Legal bills came to $9.2bn (£5.6bn) in its corporate arm, causing the bank to lose $380m in the third quarter of its financial year, down from a profit of $5.7bn in the same period of 2012.
The bank’s legal woes include last week’s agreement to pay $2.6bn to settle government and private suits over its involvement in the Madoff scandal.
Revenues fell eight per cent to $23.1bn in the three-month period. Consumer and community banking revenues tumbled 13 per cent on the year to $11.1bn, in part due to falling mortgage fees.
However, the business unit still saw profits rise 15 per cent to $2.7bn as its provisions for credit losses fell.
Revenues also fell two per cent in corporate and investment banking to $8.2bn. Markets and investor services revenue fell four per cent to $5.3bn and fixed income markets revenues dipped eight per cent to $3.4bn.
Other areas recorded growth – equities revenues jumped 20 per cent to $1.2bn.
The bank’s return on equity fell to minus one per cent in the quarter, from 12 per cent a year earlier.
It cut some costs by reducing headcount by 4,103 to 255,041 staff, and reduced compensation.
The bank’s shares fell by 1.4 per cent on the day.
JP MORGAN’S KEY NUMBERS
■ JP Morgan made a loss of $380m in the third quarter of its financial year.
■ It would have made a profit if not for legal bills and provisions which combined to cost $9.2bn.
■ The bank said its underlying profits, stripping out those legal bills, came to $5.8bn for the quarter.
■ The loss had an impact on pay as the bank cut its costs a little.
■ The average employee at the bank earned $287,200, down from $289,500 a year earlier.
■ It also cut headcount by more than 4,000 and now employs a total of 255,041 staff.
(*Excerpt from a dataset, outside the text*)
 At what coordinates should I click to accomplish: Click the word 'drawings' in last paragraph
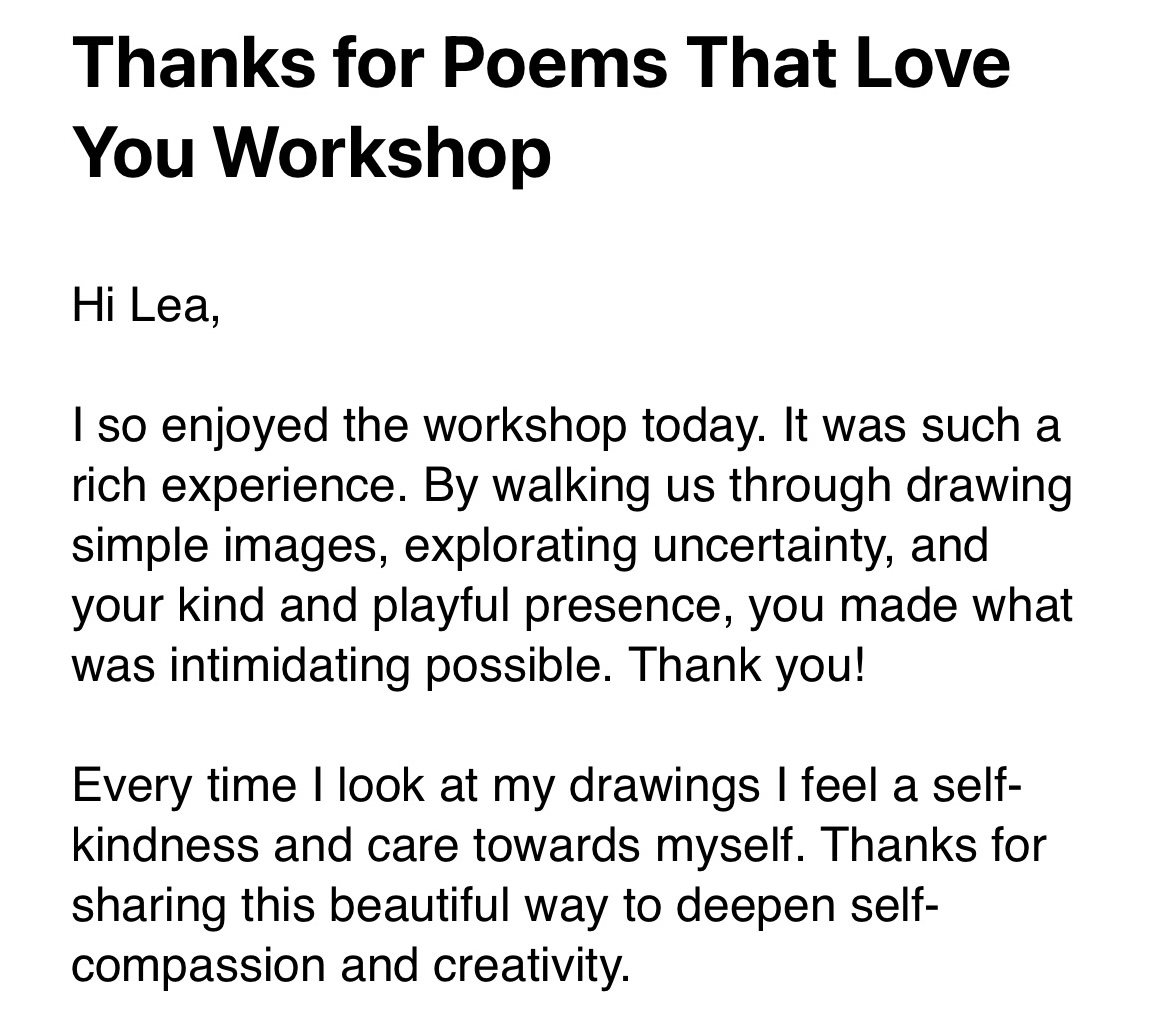click(x=666, y=787)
■ Those changes helped bring down overall compensation payments by two per cent to $7.3bn.
■ As a result the bank’s compensation ratio now stands at 27 per cent, down from 32 per cent a year ago.
■ JP Morgan’s return on equity plunged to minus one per cent in the quarter from 12 per cent a year ago.
■ For the year so far its return on equity stands at eight per cent, down from 11 per cent in the same period of 2012.
■ The bank estimates its Basel I tier one common capital ratio at 10.5 per cent, up from 10.4 per cent a year ago. On a Basel III basis it estimates 9.5 per cent.